#### The task
Repeat verbatim, and only, the lines of the data below, beginning at the line that contains "Task: Click the Train model icon" and stopping after the line that contains "This screenshot has height=819, width=1456.".

#### Data shown
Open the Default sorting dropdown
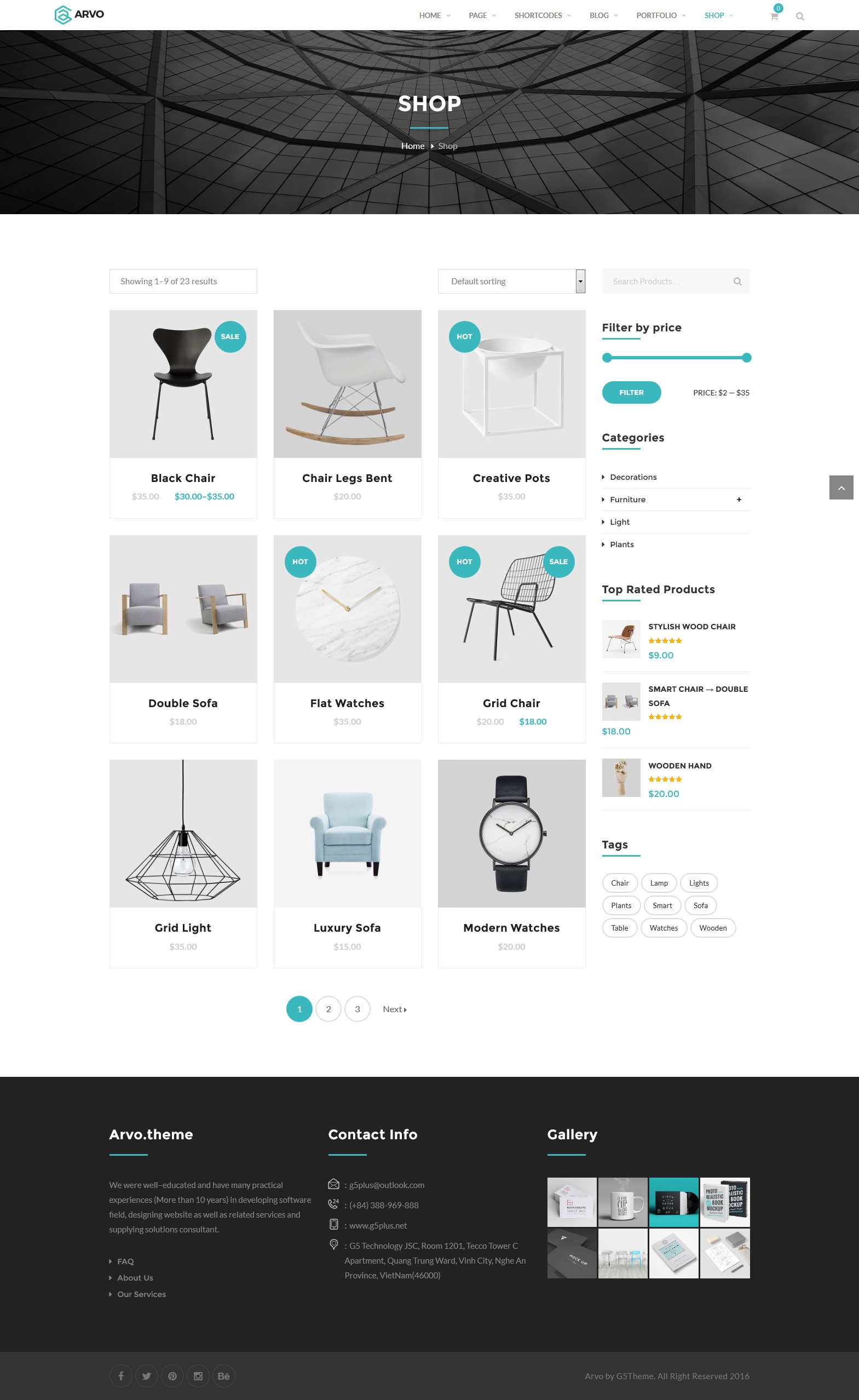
* * *
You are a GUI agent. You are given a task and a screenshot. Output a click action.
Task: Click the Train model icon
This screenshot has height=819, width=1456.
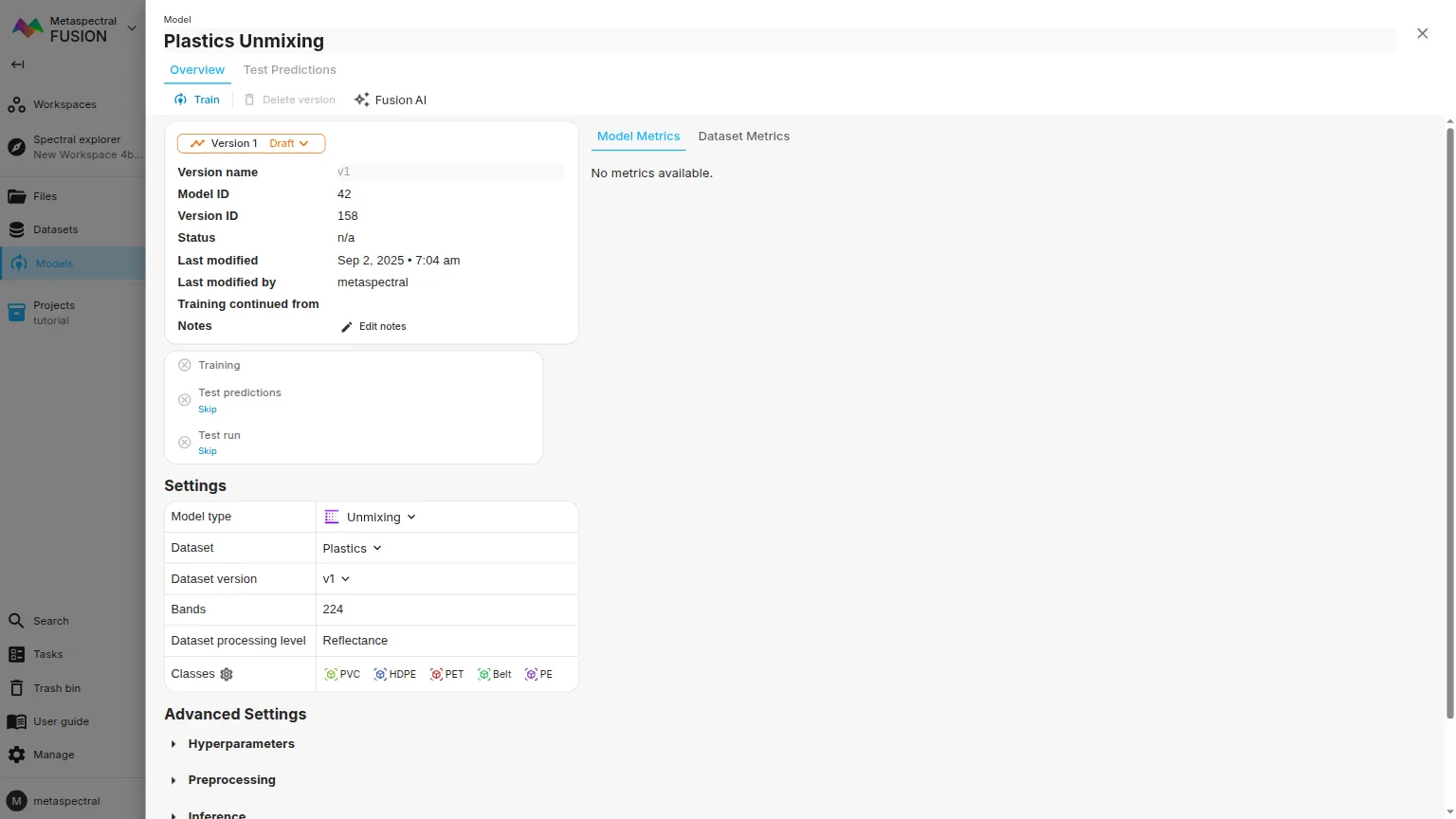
* * *
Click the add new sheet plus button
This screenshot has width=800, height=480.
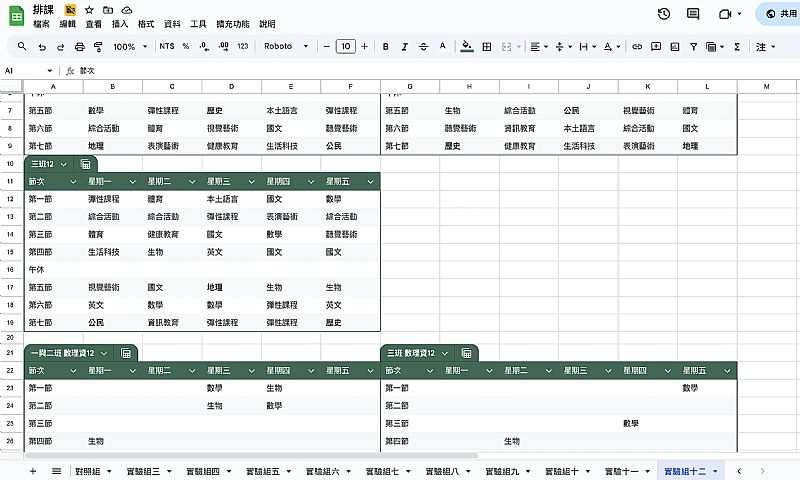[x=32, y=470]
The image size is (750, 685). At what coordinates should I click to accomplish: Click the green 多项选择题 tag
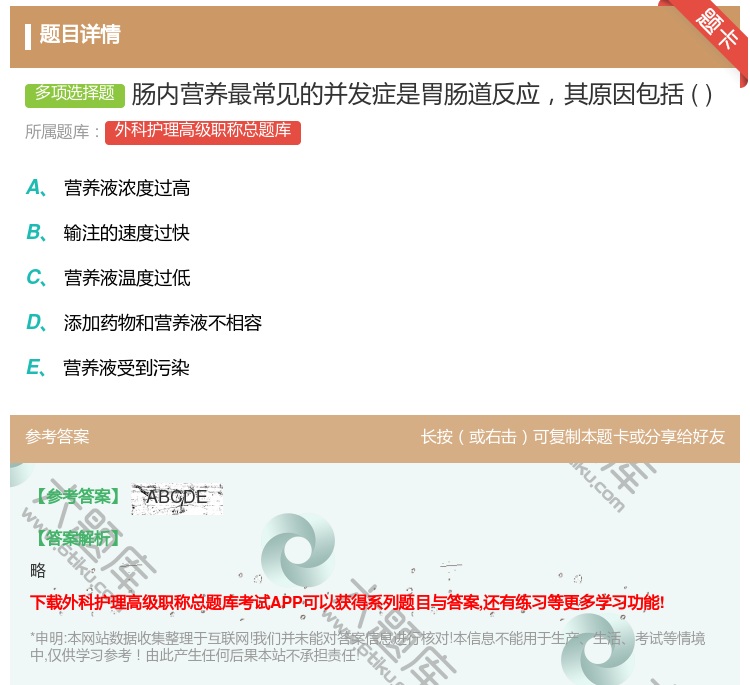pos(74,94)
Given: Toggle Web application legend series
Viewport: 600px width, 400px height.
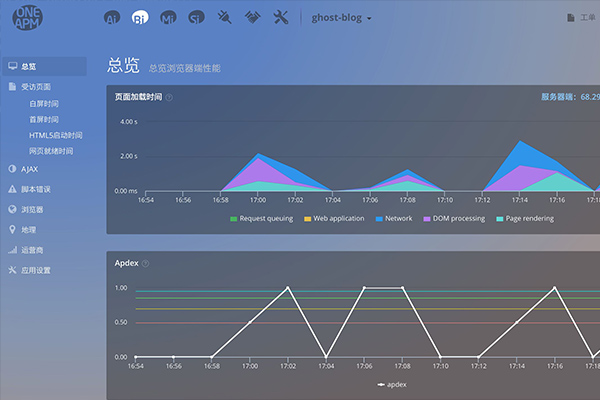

#### Exercise output
Task: Click the Train model icon
This screenshot has height=819, width=1456.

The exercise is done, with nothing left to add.